OpenBeacon provides cutting-edge technologies for tracking and transmitting data, including hardware specifications such as a 3D accelerometer for real-time movement detection and a proximity and tracking protocol. The project is built on open-source software and a flexible, open design, utilizing the nRF51822 chip, which is fully compatible with Bluetooth Low Energy (BLE) for RFID tracking. OpenBeacon provides an open source crystal-controlled QRPp beacon transmitter that outputs slow-speed modes, such as CW, QRSS, DFCW, and Sequential Multi-tone Hellschreiber. Our project welcomes new ideas for setups and firmware improvements. In addition, OpenBeacon offers hardware for low-power scanning and wireless notifications. Follow our Twitter account @OpenBeacon for updates and developments.
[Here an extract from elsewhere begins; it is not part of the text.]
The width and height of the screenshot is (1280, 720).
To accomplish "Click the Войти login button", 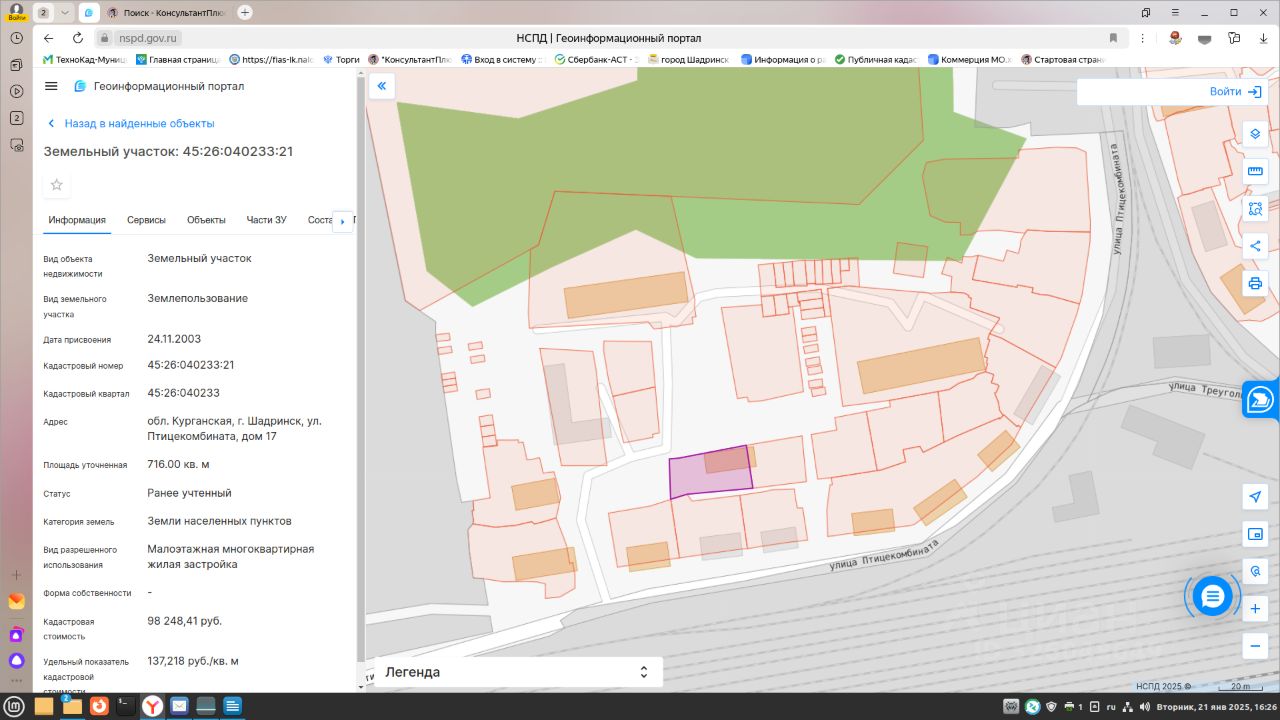I will pos(1234,92).
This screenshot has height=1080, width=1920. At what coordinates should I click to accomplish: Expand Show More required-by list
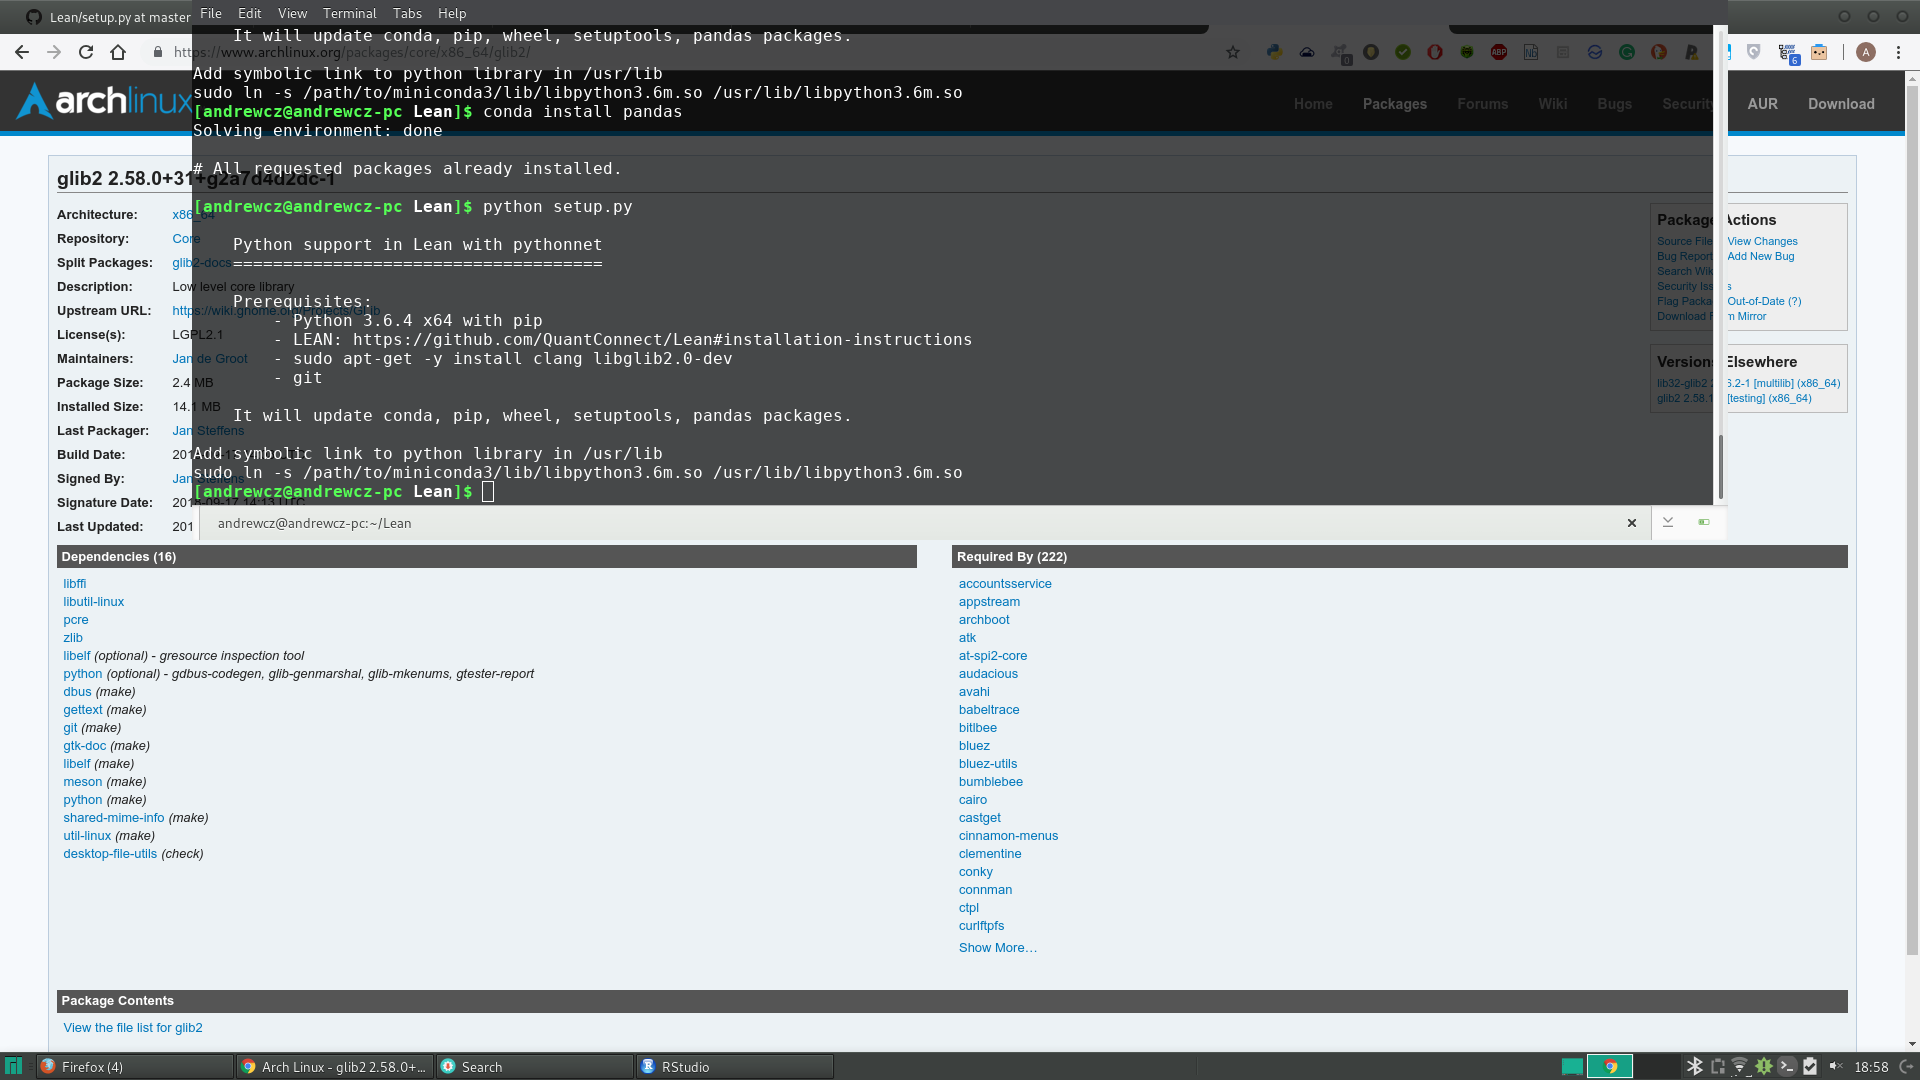coord(997,948)
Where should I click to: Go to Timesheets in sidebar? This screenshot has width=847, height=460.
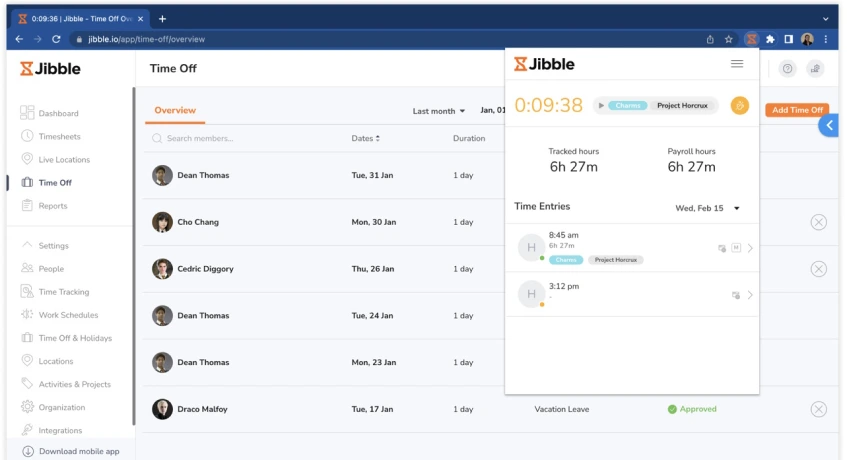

iRobot is the undisputed leader in the robotics and consumer products industries, having sold over 40 million robots worldwide. iRobot produces the Roomba® Vacuuming Robot and the Braava® family of mopping robots to assist with household tasks. Our history of innovation includes using our robots for various purposes, such as exploring the Great Pyramid of Giza and aiding in crisis situations. iRobot is dedicated to inspiring the next generation of engineers and scientists through its educational outreach initiative, iRobot STEM. This program brings the world of robots into the classroom with online resources, demonstrations, and more. iRobot offers the iRobot Home App, which allows for enhanced maps, custom routines, and intuitive smart home integrations to control its robots. iRobot Education empowers learners, educators, and the community with our educational robots, resources, and STEM programming. Our mobile robot development platform for learning ROS 2 and the Create 3 educational robot showcase our expertise and competence in the field. Join us in revolutionizing education with cutting-edge technology.